**WHAT IS BEING ASKED**
Copy word for word the line containing "This screenshot has width=976, height=476." together with all lines following it to the end of the listing below, without the pictures.

**INFORMATION SUPPLIED**
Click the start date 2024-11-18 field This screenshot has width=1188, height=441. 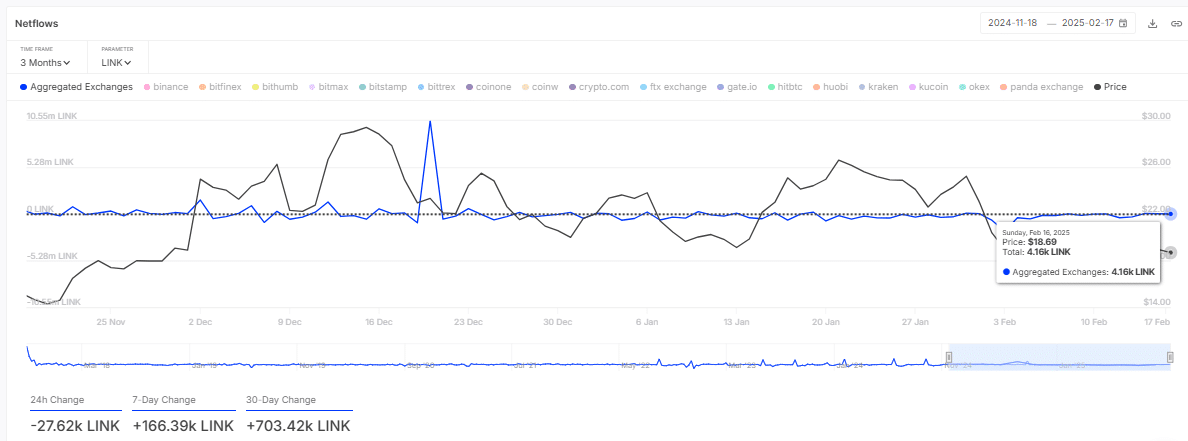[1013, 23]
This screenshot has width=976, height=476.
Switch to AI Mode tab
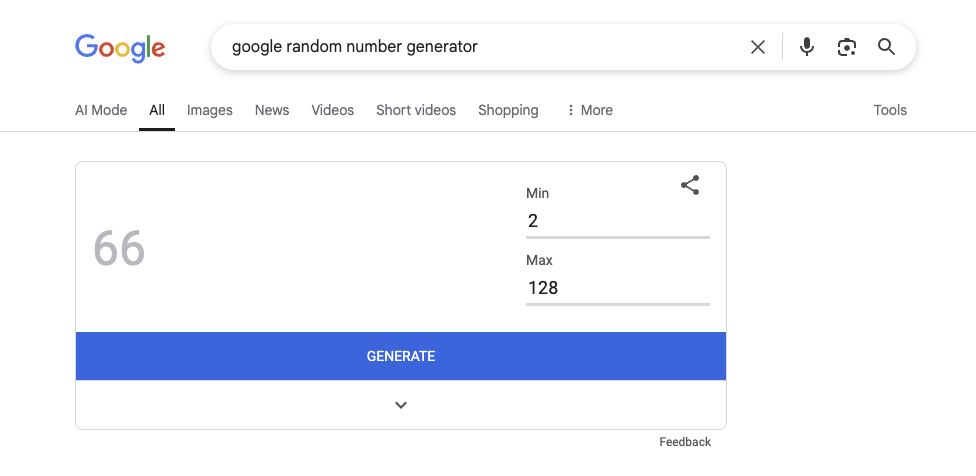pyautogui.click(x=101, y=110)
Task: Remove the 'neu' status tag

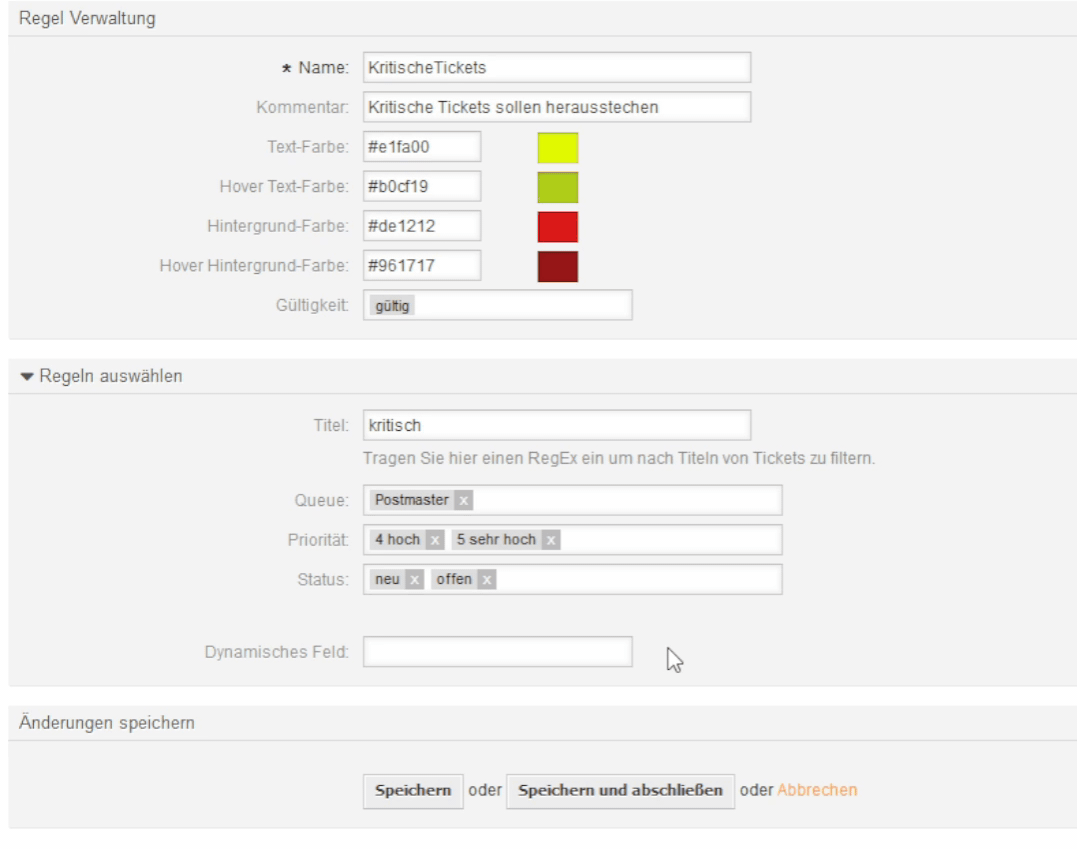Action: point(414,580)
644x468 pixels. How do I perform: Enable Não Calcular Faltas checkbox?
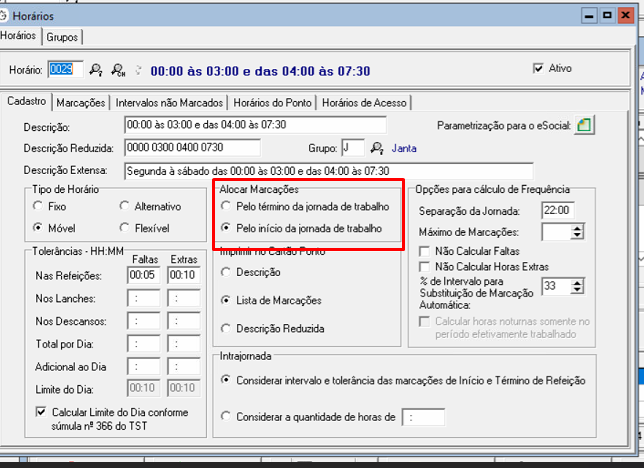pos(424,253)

**WRITTEN SOLUTION**
This screenshot has width=976, height=476.
Switch to AI Mode tab
pyautogui.click(x=101, y=110)
Task: Remove the 'neu' status tag

Action: point(414,580)
644x468 pixels. How do I perform: Enable Não Calcular Faltas checkbox?
pos(424,253)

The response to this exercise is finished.